▸ **Brief**
Return all of the records below word for word, keeping every line unchanged.
# START OF Data to process
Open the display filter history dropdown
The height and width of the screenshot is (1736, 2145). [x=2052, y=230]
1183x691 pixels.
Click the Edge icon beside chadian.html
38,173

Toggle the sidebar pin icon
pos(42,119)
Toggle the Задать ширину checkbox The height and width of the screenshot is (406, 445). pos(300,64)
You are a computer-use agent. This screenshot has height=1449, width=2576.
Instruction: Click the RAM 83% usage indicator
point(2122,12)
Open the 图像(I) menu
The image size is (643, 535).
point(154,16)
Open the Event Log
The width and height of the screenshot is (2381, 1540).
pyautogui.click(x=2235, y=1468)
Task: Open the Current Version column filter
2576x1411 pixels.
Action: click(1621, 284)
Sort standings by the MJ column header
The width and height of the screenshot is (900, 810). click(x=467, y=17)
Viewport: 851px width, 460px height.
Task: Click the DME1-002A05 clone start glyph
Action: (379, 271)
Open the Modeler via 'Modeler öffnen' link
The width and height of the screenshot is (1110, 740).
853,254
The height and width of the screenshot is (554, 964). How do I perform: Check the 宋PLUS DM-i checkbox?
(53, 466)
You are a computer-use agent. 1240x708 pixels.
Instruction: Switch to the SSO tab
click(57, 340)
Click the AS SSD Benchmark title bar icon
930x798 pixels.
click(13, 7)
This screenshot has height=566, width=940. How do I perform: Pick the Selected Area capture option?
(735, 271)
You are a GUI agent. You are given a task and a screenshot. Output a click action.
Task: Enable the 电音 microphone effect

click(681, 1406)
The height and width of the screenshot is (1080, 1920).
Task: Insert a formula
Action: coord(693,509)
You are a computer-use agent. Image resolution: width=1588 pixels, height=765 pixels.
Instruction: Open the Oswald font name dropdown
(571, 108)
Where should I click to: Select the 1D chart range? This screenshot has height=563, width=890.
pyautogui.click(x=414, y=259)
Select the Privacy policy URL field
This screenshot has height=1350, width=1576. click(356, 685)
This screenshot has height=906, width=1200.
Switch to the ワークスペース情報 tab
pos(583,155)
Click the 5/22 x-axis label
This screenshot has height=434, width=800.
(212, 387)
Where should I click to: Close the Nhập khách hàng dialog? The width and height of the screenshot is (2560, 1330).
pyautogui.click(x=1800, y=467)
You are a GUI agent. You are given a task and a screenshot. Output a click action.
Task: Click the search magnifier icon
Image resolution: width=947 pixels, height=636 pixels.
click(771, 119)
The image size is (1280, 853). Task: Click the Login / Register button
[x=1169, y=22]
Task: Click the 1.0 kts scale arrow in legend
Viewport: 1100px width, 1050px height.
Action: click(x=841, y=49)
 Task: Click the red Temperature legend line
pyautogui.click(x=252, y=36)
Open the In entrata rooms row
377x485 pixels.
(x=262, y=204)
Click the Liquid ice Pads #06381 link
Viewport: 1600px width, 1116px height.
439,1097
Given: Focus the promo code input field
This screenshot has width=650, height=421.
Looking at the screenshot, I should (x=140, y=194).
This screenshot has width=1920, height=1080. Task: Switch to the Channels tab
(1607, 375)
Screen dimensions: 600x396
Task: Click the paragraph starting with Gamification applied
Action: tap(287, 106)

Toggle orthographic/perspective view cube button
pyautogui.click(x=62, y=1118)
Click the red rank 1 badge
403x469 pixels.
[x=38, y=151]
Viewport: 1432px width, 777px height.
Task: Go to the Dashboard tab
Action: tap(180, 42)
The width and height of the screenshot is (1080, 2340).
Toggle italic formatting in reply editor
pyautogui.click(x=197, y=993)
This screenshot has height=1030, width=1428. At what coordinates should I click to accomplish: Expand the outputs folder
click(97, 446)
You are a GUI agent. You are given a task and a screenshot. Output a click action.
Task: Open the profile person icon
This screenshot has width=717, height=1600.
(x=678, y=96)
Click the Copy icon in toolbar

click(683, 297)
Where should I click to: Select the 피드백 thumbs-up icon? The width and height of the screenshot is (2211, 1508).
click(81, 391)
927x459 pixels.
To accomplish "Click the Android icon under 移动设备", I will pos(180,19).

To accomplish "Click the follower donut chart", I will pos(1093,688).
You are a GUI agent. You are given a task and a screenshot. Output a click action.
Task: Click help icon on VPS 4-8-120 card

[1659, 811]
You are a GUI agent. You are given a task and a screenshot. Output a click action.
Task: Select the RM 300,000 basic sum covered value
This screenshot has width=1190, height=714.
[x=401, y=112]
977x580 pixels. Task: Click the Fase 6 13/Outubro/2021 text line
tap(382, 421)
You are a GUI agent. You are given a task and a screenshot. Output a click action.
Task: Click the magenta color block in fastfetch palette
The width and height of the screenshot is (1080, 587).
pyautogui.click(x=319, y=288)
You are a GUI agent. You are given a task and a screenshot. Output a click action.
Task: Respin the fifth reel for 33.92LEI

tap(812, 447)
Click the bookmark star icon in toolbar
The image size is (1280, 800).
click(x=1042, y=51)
# END OF Data to process
▸ **Written solution**
Open the display filter history dropdown
The height and width of the screenshot is (1736, 2145). [x=2052, y=230]
1183x691 pixels.
Click the Edge icon beside chadian.html
38,173

Toggle the sidebar pin icon
pos(42,119)
Toggle the Задать ширину checkbox The height and width of the screenshot is (406, 445). pos(300,64)
You are a computer-use agent. This screenshot has height=1449, width=2576.
Instruction: Click the RAM 83% usage indicator
point(2122,12)
Open the 图像(I) menu
The image size is (643, 535).
point(154,16)
Open the Event Log
The width and height of the screenshot is (2381, 1540).
pyautogui.click(x=2235, y=1468)
Task: Open the Current Version column filter
2576x1411 pixels.
Action: click(1621, 284)
Sort standings by the MJ column header
The width and height of the screenshot is (900, 810). click(x=467, y=17)
Viewport: 851px width, 460px height.
Task: Click the DME1-002A05 clone start glyph
Action: (379, 271)
Open the Modeler via 'Modeler öffnen' link
The width and height of the screenshot is (1110, 740).
853,254
The height and width of the screenshot is (554, 964). How do I perform: Check the 宋PLUS DM-i checkbox?
(53, 466)
You are a computer-use agent. 1240x708 pixels.
Instruction: Switch to the SSO tab
click(57, 340)
Click the AS SSD Benchmark title bar icon
930x798 pixels.
click(13, 7)
This screenshot has height=566, width=940. How do I perform: Pick the Selected Area capture option?
(735, 271)
You are a GUI agent. You are given a task and a screenshot. Output a click action.
Task: Enable the 电音 microphone effect

click(681, 1406)
The height and width of the screenshot is (1080, 1920).
Task: Insert a formula
Action: coord(693,509)
You are a computer-use agent. Image resolution: width=1588 pixels, height=765 pixels.
Instruction: Open the Oswald font name dropdown
(571, 108)
Where should I click to: Select the 1D chart range? This screenshot has height=563, width=890.
pyautogui.click(x=414, y=259)
Select the Privacy policy URL field
This screenshot has height=1350, width=1576. click(356, 685)
This screenshot has height=906, width=1200.
Switch to the ワークスペース情報 tab
pos(583,155)
Click the 5/22 x-axis label
This screenshot has height=434, width=800.
(212, 387)
Where should I click to: Close the Nhập khách hàng dialog? The width and height of the screenshot is (2560, 1330).
pyautogui.click(x=1800, y=467)
You are a GUI agent. You are given a task and a screenshot. Output a click action.
Task: Click the search magnifier icon
Image resolution: width=947 pixels, height=636 pixels.
click(771, 119)
The image size is (1280, 853). Task: Click the Login / Register button
[x=1169, y=22]
Task: Click the 1.0 kts scale arrow in legend
Viewport: 1100px width, 1050px height.
Action: click(x=841, y=49)
 Task: Click the red Temperature legend line
pyautogui.click(x=252, y=36)
Open the In entrata rooms row
377x485 pixels.
(x=262, y=204)
Click the Liquid ice Pads #06381 link
Viewport: 1600px width, 1116px height.
439,1097
Given: Focus the promo code input field
This screenshot has width=650, height=421.
Looking at the screenshot, I should (x=140, y=194).
This screenshot has width=1920, height=1080. Task: Switch to the Channels tab
(1607, 375)
Screen dimensions: 600x396
Task: Click the paragraph starting with Gamification applied
Action: tap(287, 106)

Toggle orthographic/perspective view cube button
pyautogui.click(x=62, y=1118)
Click the red rank 1 badge
403x469 pixels.
[x=38, y=151]
Viewport: 1432px width, 777px height.
Task: Go to the Dashboard tab
Action: tap(180, 42)
The width and height of the screenshot is (1080, 2340).
Toggle italic formatting in reply editor
pyautogui.click(x=197, y=993)
This screenshot has height=1030, width=1428. At what coordinates should I click to accomplish: Expand the outputs folder
click(97, 446)
You are a GUI agent. You are given a task and a screenshot. Output a click action.
Task: Open the profile person icon
This screenshot has width=717, height=1600.
(x=678, y=96)
Click the Copy icon in toolbar

click(683, 297)
Where should I click to: Select the 피드백 thumbs-up icon? The width and height of the screenshot is (2211, 1508).
click(81, 391)
927x459 pixels.
To accomplish "Click the Android icon under 移动设备", I will pos(180,19).

To accomplish "Click the follower donut chart", I will pos(1093,688).
You are a GUI agent. You are given a task and a screenshot. Output a click action.
Task: Click help icon on VPS 4-8-120 card

[1659, 811]
You are a GUI agent. You are given a task and a screenshot. Output a click action.
Task: Select the RM 300,000 basic sum covered value
This screenshot has width=1190, height=714.
[x=401, y=112]
977x580 pixels. Task: Click the Fase 6 13/Outubro/2021 text line
tap(382, 421)
You are a GUI agent. You are given a task and a screenshot. Output a click action.
Task: Click the magenta color block in fastfetch palette
The width and height of the screenshot is (1080, 587).
pyautogui.click(x=319, y=288)
You are a GUI agent. You are given a task and a screenshot. Output a click action.
Task: Respin the fifth reel for 33.92LEI

tap(812, 447)
Click the bookmark star icon in toolbar
The image size is (1280, 800).
click(x=1042, y=51)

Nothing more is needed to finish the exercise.